Em 1970, os autores refinaram suas idéias, incorporando mais sistematicamente as contribuições
de Marx e Weber, além de Durkheim, e publicaram um novo livro: A reprodução: Elementos para uma
teoria do sistema de ensino. Sua tese central nesta obra é a de que toda ação pedagógica é,
objetivamente, uma violência simbólica. O conceito de "violência simbólica" designa para eles uma
imposição arbitrária que, no entanto, é apresentada àquele que sofre a violência de modo dissimulado,
que oculta as relações de força que estão na base de seu poder. A ação pedagógica, portanto, é uma
violência simbólica porque impõe, por um poder arbitrário, um determinado arbitrário cultural. Dito de
modo simplificado, esse arbitrário cultural nada mais é do que a concepção cultural dos grupos e classes
dominantes, que é imposta a toda a sociedade através do sistema de ensino. Esta imposição, porém, não
aparece jamais em sua verdade inteira e a pedagogia nunca se realiza enquanto pedagogia, pois limita-se
à inculcação de valores e normas. Daí ser preciso, para que a ação pedagógica se efetive, uma autoridade
pedagógica, por parte das instituições de ensino. Ela é necessária para que a inculcação possa ocorrer,
sob a fachada dissimulada de uma alegada pedagogia.
Enquanto imposição arbitrária da cultura das classes e grupos dominantes, e na medida em que
pressupõe uma autoridade pedagógica, a ação pedagógica implica em algo que Bourdieu e Passeron
chamam de "trabalho pedagógico", isto é, um trabalho de inculcação daquele referido “arbitrário” que
deve durar o bastante para que o educando "naturalize" seu conteúdo, encare-o como natural, como
evidentemente correto em si mesmo, o bastante para produzir uma "formação durável". Na medida em
que o educando interioriza os princípios culturais que lhe são impostos pelo sistema de ensino tal modo
que, mesmo depois de terminada sua fase de formação escolar, ele os tenha incorporado aos seus
próprios valores e seja capaz reproduzi-los na vida e transmiti-los aos outros - Bourdieu diz que ele
adquire um habitus. Uma vez que o arbitrário cultural a ser imposto é incorporado ao habitus do
professor, o trabalho pedagógico tende a reproduzir as mesmas condições sociais (de dominação de
determinados grupos sobre outros) que deram origem àqueles valores dominantes.
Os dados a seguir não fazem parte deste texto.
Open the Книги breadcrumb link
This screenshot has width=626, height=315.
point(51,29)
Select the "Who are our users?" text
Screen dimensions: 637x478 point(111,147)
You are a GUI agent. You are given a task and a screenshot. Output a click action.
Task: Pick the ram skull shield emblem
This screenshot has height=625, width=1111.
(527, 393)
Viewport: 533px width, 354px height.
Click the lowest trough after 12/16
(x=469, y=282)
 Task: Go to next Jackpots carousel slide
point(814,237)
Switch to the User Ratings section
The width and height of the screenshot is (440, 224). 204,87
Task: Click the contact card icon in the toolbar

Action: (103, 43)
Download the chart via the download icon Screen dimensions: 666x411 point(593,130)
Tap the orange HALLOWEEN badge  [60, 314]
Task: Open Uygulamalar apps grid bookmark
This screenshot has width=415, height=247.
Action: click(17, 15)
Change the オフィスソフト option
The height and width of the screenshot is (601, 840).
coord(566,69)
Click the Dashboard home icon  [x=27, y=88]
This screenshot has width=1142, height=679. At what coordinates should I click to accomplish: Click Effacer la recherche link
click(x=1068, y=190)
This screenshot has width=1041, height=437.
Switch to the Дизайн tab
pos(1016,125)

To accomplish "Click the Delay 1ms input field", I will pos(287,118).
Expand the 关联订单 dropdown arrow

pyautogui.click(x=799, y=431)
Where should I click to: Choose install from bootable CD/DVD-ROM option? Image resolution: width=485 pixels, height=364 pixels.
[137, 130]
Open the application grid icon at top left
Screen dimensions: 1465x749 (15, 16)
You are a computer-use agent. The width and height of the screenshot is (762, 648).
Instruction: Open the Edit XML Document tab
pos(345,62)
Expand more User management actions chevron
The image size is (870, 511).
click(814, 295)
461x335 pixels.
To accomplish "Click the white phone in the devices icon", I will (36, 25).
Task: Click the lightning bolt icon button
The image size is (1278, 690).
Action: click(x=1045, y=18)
Assim, todo sistema de ensino institucionalizado visa em alguma medida realizar de modo
organizado e sistemático a inculcação dos valores dominantes e reproduzir as condições de dominação
social que estão por trás de sua ação pedagógica. Isso explica a desigualdade que está na base do
processo de seleção escolar, Os autores, valendo-se de dados empíricos, demonstram que as "condições
de classe de origem" dos alunos que entram no sistema de ensino francês determinam tanto a
probabilidade de sucesso desse aluno quanto a probabilidade de passagem ao nível escolar seguinte,
quanto, ainda, o tipo de estabelecimento de ensino ao qual ele tem acesso (se de melhor ou pior
qualidade). Tal situação se reproduz, do ensino básico a condição de classe de chegada” deste aluno, isto
é, o tipo de habitus que adquiriu, o "capital cultural" ao qual teve acesso e em especial, a posição na
hierarquia econômica e social a que chegou.
Bem, mas talvez seja o momento de retomar a questão que coloquei no princípio deste livro: Será
que a barreira da dominação social é intransponível? Será que estamos condenados a reproduzir as
estruturas indefinidamente? Gramsci, do ponto de vista do marxismo, e Mannheim, do ponto de vista da
democracia liberal, achavam que não.
RODRIGUES, Alberto Tosi. Sociologia da Educação. 4ª. Edição. Rio de Janeiro: DP&A, 2003.